* [ABOUT THIS TASK] Return the records that follow, unchanged and complete.

* [DATA IN THIS EXERCISE]
--------
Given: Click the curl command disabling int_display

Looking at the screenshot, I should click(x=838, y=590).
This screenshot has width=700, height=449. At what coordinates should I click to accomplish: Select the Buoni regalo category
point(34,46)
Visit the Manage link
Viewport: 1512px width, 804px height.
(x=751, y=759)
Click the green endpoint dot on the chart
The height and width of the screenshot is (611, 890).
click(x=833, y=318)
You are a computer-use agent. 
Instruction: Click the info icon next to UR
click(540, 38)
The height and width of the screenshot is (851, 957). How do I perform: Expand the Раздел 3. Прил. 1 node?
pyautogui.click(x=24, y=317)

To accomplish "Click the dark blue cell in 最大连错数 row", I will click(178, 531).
--------
* [ANSWER BOX]
Given: Click the curl command disabling int_display

Looking at the screenshot, I should click(x=838, y=590).
This screenshot has width=700, height=449. At what coordinates should I click to accomplish: Select the Buoni regalo category
point(34,46)
Visit the Manage link
Viewport: 1512px width, 804px height.
(x=751, y=759)
Click the green endpoint dot on the chart
The height and width of the screenshot is (611, 890).
click(x=833, y=318)
You are a computer-use agent. 
Instruction: Click the info icon next to UR
click(540, 38)
The height and width of the screenshot is (851, 957). How do I perform: Expand the Раздел 3. Прил. 1 node?
pyautogui.click(x=24, y=317)

To accomplish "Click the dark blue cell in 最大连错数 row", I will click(178, 531).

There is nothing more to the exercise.